Police state in Kentucky

[The HillbillyReport is a blog created by Kentuckian Jim
Pence. To view its response to GWB’s war speech, go here
— moderator]

Kentucky at War


[from the October 1, 2007 issue]

Carol Trainer could hardly process what was happening.
To her, a 60-year-old grandmother and Vietnam veteran,
of all people. On Memorial Day, of all times.

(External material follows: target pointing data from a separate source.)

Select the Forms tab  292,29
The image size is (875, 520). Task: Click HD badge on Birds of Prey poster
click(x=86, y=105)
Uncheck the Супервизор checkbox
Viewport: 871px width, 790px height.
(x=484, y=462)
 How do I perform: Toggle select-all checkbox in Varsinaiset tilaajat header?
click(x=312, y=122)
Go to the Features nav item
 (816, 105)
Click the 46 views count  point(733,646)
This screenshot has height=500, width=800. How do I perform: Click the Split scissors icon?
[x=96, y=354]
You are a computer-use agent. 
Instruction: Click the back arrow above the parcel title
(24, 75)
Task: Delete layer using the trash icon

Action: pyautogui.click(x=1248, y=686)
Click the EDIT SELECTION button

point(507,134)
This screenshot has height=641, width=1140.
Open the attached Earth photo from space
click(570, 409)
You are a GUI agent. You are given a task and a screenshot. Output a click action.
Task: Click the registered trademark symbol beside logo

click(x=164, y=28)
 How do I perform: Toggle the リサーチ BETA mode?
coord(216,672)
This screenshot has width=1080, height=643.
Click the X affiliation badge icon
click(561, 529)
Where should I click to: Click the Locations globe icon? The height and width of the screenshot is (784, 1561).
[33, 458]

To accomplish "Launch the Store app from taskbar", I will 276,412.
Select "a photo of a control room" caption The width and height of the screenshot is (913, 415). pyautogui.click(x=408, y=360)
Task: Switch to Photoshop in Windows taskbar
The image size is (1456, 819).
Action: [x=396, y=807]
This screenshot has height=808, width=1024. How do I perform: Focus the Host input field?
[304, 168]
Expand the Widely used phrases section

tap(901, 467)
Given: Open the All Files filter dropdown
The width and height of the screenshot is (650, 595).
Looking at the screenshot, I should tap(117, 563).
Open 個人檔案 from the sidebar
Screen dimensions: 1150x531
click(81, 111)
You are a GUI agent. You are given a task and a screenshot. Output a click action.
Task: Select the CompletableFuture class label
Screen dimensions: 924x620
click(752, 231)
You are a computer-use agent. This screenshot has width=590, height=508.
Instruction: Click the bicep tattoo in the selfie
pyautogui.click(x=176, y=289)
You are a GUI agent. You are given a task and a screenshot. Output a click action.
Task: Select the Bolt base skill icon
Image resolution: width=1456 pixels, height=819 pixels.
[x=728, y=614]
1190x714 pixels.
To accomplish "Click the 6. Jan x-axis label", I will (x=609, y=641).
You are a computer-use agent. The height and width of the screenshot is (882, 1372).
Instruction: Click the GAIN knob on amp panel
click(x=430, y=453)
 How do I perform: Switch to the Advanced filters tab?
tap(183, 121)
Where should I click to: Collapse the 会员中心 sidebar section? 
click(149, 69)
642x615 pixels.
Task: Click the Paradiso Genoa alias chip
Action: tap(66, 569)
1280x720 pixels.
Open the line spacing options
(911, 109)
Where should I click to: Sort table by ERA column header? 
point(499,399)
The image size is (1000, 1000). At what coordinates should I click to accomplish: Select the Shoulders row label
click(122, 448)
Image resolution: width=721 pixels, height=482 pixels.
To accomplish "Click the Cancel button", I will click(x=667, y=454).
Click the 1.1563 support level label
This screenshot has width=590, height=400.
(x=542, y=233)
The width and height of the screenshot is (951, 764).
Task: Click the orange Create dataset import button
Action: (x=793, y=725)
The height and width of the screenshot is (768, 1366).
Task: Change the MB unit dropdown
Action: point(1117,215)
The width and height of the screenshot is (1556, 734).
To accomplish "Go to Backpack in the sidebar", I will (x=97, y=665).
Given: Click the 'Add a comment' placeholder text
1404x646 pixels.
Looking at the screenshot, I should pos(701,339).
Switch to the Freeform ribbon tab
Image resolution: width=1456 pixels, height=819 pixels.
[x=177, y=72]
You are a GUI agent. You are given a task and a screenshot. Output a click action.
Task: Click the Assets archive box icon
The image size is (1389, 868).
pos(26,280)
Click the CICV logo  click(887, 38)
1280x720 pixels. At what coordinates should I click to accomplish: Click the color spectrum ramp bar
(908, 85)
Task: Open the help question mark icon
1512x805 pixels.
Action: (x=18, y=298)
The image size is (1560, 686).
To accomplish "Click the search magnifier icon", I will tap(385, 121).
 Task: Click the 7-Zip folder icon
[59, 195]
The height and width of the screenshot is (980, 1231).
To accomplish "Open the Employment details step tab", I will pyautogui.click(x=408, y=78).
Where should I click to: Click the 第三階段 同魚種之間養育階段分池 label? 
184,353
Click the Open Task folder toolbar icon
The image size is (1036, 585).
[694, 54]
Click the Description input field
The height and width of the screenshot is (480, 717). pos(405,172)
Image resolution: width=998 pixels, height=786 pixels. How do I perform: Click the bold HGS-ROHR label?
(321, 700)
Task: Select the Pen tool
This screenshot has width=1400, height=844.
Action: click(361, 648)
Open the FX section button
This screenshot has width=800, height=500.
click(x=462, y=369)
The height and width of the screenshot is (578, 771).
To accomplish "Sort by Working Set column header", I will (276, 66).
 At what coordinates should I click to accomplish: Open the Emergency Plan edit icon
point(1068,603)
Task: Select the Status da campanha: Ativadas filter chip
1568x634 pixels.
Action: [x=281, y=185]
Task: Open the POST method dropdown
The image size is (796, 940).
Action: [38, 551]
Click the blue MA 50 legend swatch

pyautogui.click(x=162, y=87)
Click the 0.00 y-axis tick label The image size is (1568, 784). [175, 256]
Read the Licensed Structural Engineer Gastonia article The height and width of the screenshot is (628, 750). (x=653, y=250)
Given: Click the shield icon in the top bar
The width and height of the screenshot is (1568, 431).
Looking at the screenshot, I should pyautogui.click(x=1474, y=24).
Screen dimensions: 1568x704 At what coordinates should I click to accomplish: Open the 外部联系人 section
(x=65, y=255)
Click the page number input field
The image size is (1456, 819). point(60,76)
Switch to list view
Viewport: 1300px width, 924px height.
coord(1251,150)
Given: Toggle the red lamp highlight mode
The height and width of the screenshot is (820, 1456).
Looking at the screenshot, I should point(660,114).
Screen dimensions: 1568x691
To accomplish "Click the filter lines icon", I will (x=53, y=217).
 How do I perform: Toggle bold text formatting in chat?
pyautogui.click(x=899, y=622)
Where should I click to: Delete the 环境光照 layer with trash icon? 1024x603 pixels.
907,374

Arrested
for protesting the war at, of all places, Abbey Road on
the River, an annual five-day Beatles tribute that had
adopted a fortieth-anniversary Summer of Love theme for

Forty years ago, when the Louisville native married Air
Force officer Harold Trainer, Carol wouldn’t have gone
near anything associated with the Summer of Love. “I
wasn’t an activist; just the opposite, in fact.” But
since 2002, when the Trainers–he retired from twenty-
three years in the Force, she from eleven years as a
Northwest Airlines flight attendant–found that they
couldn’t keep quiet about the catastrophe that was
poised to unfold in Iraq, they’ve been unlikely
stalwarts in one of the country’s feistiest grassroots
antiwar movements.

At Abbey Road, Carol had joined cohorts from the
Louisville Peace Action Community (LPAC), passing out
end-the-war pamphlets to incoming patrons–many of them
young folks duded up for the occasion in flowers, beads
and peace signs. Early that afternoon, she’d decided to
join the fun inside, have a couple of beers and dance
along to the music she’d missed in the ’60s. After
spotting a couple of youngsters holding up peace-symbol
signs, she figured it would be OK to walk around with
her bright blue End the War! sign. The festival’s
producer gave her explicit permission to do so. After
all, it was perfectly in tune with the spirit of a
festival whose grand finale would be a musical
production called “Hell No, We Won’t Go.”